#### Records for this exercise ####
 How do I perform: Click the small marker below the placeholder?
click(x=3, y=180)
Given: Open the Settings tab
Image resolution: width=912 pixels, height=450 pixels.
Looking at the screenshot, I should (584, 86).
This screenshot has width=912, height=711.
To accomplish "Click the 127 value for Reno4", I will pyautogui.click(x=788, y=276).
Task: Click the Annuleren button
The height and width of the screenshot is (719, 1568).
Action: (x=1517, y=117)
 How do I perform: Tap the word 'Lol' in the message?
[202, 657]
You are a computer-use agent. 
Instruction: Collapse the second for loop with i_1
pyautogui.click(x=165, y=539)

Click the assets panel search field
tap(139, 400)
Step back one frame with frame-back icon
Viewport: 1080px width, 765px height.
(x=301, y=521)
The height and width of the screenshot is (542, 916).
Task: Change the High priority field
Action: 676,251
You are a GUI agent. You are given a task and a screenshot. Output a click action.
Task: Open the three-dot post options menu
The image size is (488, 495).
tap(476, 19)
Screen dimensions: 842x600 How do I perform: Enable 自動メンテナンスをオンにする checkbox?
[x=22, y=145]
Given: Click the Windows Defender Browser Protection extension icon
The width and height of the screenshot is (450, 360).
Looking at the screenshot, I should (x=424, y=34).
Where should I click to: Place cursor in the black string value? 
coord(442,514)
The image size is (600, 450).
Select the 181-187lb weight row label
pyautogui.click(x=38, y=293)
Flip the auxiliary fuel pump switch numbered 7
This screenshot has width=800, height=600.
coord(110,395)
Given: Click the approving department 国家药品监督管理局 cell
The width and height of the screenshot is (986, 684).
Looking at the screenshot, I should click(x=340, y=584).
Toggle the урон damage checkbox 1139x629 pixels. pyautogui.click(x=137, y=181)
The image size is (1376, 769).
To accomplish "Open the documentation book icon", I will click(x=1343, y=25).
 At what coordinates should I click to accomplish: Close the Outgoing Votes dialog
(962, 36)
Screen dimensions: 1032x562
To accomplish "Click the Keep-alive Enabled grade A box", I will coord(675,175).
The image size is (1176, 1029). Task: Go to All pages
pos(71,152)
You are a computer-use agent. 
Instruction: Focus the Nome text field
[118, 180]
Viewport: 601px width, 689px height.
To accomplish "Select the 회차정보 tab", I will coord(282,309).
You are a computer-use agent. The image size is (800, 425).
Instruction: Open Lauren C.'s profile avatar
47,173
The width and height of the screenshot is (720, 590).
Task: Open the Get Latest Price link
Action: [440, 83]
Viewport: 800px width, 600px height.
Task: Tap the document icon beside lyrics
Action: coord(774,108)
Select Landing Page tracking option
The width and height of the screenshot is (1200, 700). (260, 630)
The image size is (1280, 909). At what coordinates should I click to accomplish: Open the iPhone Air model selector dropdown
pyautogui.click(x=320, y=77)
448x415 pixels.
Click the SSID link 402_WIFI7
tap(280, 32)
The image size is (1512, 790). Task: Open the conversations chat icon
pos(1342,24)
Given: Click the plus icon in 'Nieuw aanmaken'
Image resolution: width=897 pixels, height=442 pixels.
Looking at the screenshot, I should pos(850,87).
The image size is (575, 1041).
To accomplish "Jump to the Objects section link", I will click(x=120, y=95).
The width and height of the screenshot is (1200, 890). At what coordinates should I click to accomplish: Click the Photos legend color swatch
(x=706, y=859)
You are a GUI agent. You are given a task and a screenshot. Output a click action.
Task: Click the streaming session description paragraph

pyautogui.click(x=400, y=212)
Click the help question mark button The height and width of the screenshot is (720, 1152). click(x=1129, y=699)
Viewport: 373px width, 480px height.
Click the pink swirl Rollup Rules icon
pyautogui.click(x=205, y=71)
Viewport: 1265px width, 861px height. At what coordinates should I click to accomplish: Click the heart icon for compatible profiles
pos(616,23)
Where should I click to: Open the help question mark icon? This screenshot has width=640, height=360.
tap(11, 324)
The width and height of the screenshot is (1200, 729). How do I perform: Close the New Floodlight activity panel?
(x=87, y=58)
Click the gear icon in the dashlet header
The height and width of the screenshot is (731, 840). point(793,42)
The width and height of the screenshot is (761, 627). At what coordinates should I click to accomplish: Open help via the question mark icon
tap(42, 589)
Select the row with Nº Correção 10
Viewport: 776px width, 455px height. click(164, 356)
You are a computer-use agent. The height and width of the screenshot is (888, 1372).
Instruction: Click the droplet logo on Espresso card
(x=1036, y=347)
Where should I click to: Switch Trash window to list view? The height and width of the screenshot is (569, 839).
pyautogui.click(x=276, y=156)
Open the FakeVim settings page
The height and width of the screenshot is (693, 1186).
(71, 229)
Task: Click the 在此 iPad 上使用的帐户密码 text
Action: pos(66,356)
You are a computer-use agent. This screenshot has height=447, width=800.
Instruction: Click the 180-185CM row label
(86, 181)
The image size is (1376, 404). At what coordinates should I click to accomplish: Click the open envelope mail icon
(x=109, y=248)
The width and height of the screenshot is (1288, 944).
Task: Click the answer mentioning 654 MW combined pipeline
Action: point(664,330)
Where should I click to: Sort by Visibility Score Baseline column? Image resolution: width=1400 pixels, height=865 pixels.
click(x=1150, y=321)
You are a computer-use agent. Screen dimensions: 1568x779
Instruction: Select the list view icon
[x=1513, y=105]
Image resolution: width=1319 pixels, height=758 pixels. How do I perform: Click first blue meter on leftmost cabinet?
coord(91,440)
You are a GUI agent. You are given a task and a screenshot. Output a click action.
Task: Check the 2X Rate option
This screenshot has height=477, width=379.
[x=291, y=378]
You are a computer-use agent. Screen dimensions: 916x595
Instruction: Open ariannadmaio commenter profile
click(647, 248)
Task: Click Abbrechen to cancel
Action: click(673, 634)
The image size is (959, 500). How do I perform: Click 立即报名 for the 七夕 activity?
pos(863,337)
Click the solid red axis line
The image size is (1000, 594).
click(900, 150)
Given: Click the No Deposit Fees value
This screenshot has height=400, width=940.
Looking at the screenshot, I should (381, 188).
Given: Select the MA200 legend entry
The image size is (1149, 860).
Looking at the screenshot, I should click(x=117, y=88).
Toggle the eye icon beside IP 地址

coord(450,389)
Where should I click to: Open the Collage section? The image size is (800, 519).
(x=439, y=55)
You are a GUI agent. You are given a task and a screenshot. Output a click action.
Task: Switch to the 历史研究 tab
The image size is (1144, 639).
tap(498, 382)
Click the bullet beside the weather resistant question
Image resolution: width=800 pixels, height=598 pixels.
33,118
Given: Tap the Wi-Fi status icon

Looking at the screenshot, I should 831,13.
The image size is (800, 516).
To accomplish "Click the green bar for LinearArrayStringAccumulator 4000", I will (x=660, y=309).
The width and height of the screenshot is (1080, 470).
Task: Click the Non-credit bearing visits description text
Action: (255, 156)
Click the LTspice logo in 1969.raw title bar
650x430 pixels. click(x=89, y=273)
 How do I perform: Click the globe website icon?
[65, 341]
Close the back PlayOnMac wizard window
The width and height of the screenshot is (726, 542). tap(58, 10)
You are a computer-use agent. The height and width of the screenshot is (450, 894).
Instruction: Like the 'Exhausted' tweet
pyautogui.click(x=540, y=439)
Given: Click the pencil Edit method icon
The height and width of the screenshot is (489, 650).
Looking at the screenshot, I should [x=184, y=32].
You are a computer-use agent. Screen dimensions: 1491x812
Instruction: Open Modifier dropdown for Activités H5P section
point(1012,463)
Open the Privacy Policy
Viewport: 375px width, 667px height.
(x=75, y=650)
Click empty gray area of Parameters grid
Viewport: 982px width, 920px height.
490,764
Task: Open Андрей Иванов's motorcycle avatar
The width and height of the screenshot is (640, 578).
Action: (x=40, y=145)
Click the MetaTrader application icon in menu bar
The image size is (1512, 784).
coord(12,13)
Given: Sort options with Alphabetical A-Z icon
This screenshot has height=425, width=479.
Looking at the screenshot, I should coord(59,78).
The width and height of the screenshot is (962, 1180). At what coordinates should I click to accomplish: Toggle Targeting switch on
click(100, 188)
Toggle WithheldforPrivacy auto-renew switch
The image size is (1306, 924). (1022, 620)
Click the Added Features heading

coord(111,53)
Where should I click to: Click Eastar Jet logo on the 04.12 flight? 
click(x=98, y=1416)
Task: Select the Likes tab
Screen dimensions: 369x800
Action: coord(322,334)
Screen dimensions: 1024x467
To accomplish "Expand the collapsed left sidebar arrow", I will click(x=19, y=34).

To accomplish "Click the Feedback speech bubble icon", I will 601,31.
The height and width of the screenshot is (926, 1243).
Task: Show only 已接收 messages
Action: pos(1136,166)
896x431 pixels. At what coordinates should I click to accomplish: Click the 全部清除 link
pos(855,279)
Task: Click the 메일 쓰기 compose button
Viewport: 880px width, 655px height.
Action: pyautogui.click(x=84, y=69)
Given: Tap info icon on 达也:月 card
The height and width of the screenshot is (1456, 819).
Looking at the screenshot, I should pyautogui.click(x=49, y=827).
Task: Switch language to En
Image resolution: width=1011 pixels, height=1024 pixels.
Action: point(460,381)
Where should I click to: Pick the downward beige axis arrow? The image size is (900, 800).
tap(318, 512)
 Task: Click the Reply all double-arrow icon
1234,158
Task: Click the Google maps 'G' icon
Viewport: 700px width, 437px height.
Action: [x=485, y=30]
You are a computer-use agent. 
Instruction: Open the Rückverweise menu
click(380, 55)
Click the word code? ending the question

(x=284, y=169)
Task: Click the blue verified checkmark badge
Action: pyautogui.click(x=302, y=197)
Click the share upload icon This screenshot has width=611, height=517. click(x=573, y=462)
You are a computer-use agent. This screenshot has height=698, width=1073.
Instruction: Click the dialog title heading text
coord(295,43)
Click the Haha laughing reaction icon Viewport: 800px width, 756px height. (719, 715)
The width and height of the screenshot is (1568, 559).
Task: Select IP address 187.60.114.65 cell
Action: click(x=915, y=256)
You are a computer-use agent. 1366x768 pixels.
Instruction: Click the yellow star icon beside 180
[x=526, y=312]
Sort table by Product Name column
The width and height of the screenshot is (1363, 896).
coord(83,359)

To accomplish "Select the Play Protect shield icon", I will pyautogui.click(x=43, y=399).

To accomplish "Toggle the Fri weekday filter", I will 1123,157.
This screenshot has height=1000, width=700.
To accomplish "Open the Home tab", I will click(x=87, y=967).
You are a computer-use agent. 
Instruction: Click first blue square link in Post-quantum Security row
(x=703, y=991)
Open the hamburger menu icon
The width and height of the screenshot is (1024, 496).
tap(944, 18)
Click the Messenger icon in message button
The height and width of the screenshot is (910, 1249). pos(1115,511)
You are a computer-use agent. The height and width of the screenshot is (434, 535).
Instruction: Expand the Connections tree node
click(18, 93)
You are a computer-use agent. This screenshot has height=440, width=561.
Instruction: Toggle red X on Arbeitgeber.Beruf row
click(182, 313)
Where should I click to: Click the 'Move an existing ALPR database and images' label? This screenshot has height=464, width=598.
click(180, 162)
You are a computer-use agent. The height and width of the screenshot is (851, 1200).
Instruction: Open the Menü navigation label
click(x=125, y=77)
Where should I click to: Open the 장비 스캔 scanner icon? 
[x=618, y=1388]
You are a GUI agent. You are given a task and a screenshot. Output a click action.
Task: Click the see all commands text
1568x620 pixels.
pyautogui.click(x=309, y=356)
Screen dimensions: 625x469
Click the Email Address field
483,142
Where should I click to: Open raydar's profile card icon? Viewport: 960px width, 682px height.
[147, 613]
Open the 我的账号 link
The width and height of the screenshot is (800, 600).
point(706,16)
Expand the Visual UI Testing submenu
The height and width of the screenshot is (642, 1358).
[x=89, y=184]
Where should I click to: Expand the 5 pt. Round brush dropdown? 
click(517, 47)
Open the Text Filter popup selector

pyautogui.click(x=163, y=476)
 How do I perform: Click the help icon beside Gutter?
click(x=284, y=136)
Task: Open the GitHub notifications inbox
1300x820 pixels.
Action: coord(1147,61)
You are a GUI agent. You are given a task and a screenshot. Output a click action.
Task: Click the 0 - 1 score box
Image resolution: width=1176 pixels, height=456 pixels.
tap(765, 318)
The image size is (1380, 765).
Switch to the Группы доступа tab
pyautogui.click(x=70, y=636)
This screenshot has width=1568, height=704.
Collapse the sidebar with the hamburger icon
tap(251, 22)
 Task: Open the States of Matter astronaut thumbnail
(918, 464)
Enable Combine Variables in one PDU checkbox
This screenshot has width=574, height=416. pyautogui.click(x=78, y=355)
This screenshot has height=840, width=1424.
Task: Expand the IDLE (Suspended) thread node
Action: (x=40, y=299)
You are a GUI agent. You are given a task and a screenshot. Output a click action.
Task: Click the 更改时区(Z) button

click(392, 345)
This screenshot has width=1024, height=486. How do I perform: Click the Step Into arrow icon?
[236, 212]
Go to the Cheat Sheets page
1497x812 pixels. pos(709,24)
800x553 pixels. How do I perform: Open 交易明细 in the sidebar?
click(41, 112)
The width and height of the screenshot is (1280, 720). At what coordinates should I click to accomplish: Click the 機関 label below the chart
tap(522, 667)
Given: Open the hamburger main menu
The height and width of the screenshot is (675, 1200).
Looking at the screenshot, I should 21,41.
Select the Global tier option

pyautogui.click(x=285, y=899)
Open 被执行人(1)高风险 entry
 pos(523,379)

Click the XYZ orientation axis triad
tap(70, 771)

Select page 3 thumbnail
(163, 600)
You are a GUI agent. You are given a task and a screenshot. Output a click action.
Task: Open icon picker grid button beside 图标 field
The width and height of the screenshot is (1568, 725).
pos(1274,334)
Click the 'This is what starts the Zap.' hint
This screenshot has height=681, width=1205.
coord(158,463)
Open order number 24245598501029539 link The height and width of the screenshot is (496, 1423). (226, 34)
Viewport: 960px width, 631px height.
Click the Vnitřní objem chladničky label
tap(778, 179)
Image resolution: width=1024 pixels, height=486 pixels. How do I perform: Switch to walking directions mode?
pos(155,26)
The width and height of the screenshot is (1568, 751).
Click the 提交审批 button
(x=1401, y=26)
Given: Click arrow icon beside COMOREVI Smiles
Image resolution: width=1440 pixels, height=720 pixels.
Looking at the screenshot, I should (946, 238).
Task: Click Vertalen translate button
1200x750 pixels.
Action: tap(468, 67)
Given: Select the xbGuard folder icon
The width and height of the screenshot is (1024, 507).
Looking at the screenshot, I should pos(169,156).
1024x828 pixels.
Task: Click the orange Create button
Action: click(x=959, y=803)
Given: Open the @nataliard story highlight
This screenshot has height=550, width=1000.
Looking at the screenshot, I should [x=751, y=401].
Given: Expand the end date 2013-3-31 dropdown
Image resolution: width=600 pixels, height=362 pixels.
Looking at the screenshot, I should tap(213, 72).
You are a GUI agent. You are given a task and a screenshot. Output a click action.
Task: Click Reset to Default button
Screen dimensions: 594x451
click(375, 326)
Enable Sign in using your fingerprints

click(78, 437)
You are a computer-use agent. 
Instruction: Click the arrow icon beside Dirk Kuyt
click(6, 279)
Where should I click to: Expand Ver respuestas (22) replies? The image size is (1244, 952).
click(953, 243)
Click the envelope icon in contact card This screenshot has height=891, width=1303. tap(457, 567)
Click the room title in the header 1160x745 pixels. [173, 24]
####
#### What the exercise asks:
In your answer, include only the lines above starting at the line that holds "Collapse the sidebar with the hamburger icon" and ending at the line that holds "Task: Open icon", copied exactly.

#### Exercise solution:
Collapse the sidebar with the hamburger icon
tap(251, 22)
 Task: Open the States of Matter astronaut thumbnail
(918, 464)
Enable Combine Variables in one PDU checkbox
This screenshot has width=574, height=416. pyautogui.click(x=78, y=355)
This screenshot has height=840, width=1424.
Task: Expand the IDLE (Suspended) thread node
Action: (x=40, y=299)
You are a GUI agent. You are given a task and a screenshot. Output a click action.
Task: Click the 更改时区(Z) button

click(392, 345)
This screenshot has width=1024, height=486. How do I perform: Click the Step Into arrow icon?
[236, 212]
Go to the Cheat Sheets page
1497x812 pixels. pos(709,24)
800x553 pixels. How do I perform: Open 交易明细 in the sidebar?
click(41, 112)
The width and height of the screenshot is (1280, 720). At what coordinates should I click to accomplish: Click the 機関 label below the chart
tap(522, 667)
Given: Open the hamburger main menu
The height and width of the screenshot is (675, 1200).
Looking at the screenshot, I should 21,41.
Select the Global tier option

pyautogui.click(x=285, y=899)
Open 被执行人(1)高风险 entry
 pos(523,379)

Click the XYZ orientation axis triad
tap(70, 771)

Select page 3 thumbnail
(163, 600)
You are a GUI agent. You are given a task and a screenshot. Output a click action.
Task: Open icon picker grid button beside 图标 field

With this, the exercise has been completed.